Look at the picture below. Does something pop out at you that you really can’t miss?
A psychologist called Ann Treisman made a study of the properties of simple patterns that make us see certain shapes (targets) within a group of distracters very distinctly. Her research found that in general the time it takes an observer to recognise and respond to the target doesn’t depend on the number of distracters. Treisman thought this was because an automatic parallel process was going on in the brain prior to the observer engaging with the pattern attentively. She called this phenomenon “pre-attentive processing”.
Pop-out effects depend on the properties of the targets in relation to the surrounding objects. If the target has a distinct property that is a feature channel of our primary visual cortex, it can be seen in a single eye fixation within less than 0.1 seconds. Features that don’t pop out require several eye movements to find, which happen at a rate of about 3 per second. The difference may appear relatively small, but in reality this is the difference between ‘at a glance’ recognition and a search that requires real cognitive effort.
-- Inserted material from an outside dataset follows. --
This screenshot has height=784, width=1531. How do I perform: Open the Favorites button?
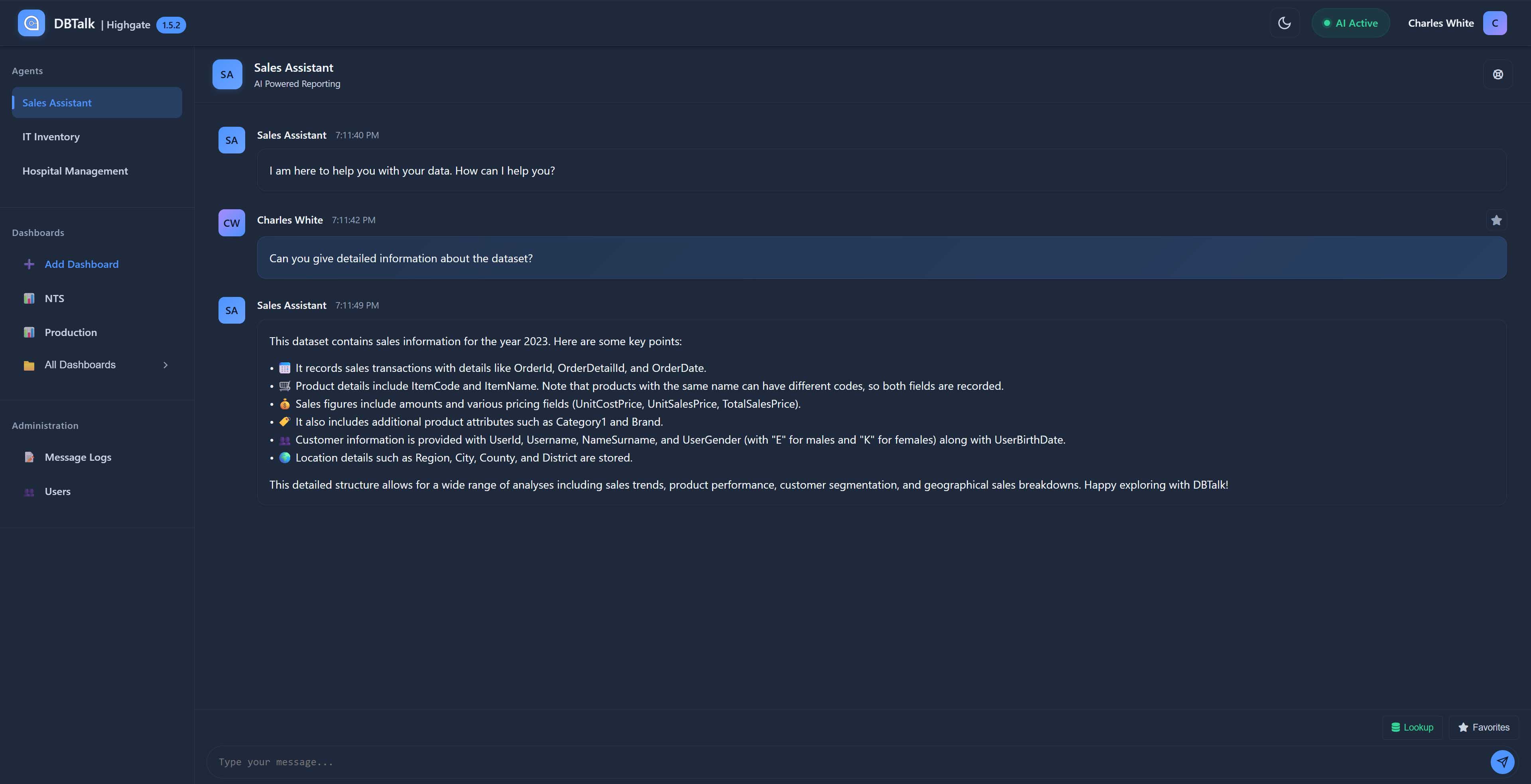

Simple features that can be used to create pop outs are colour, orientation, size, motion and stereoscopic depth.
Now look at this picture and hunt for the green squares.
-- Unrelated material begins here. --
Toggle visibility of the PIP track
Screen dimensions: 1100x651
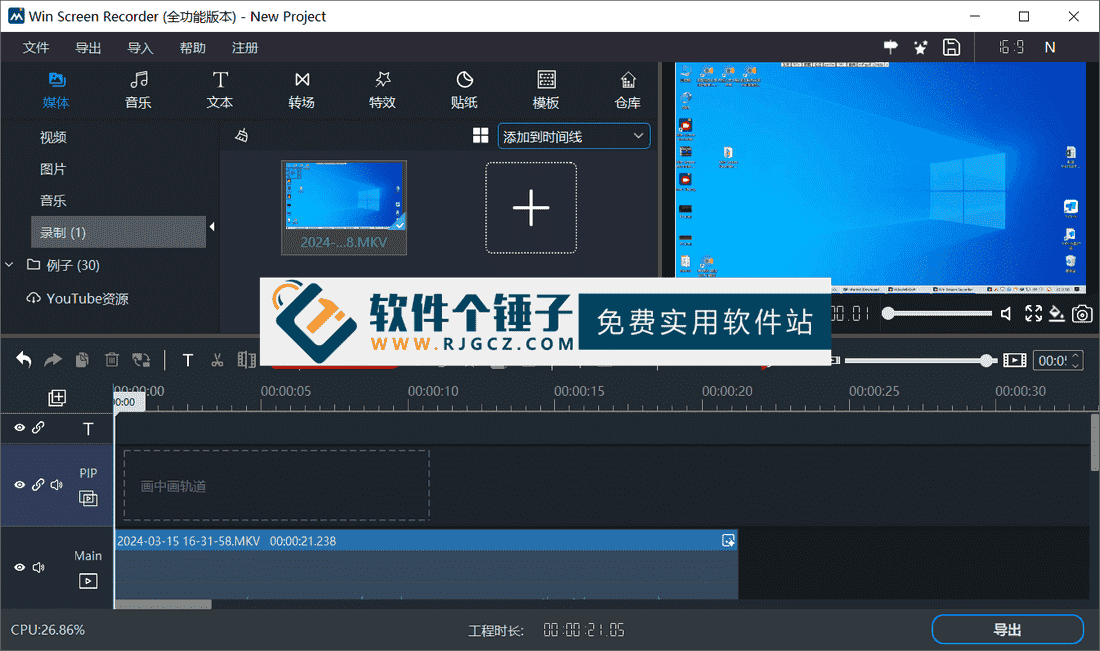(19, 484)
That took longer, didn’t it? The problem is that our primary visual cortex can be tuned to find square shapes, or green shapes, but not a target based on these two features simultaneously. Neurons sensitive to these more complex visual conjunctions are only found further up the “what” processing pathway in the brain, which can’t be used to plan eye movements.
For a pop out to exist, the feature must be sufficiently large and distinct from the variation in the feature channel in the background.
So, if you want to make something on a graph or table easy to find, make it different from its surroundings using a property of a primary visual channel. Give it a colour that is quite distinct from all the other colours on the chart, or a size that is significantly different from all the other sizes.
But what if you need to make several things searchable all at the same time? The way to do this is by using different channels that can be processed separately by the brain (most importantly orientation, size, colour and motion). You can think of these as more or less independent channels for processing visual information.
For example, in the scatter plot below (that uses simulated data) we are interested in understanding how per capita consumption of beer measured in monetary terms (and including excise duty) is determined by variations in price and volume consumed across various countries.
We have used 2D position to encode for each country the per capita consumption of beer (x axis) and unit price of beer in £ per litre (y axis). The area of each bubble represents per capita consumption of beer in £. Developing & Emerging (D&E) economies are represented by dark blue bubbles, whilst Developed (D) economies are shown by pale blue bubbles.
What pops out from this chart is that D&E markets have relatively high per capita volume consumption of beer, but their relatively low unit price means that per capita consumption measured in monetary terms is similar to all but the top 4 countries of Australia, Finland, Norway and Ireland.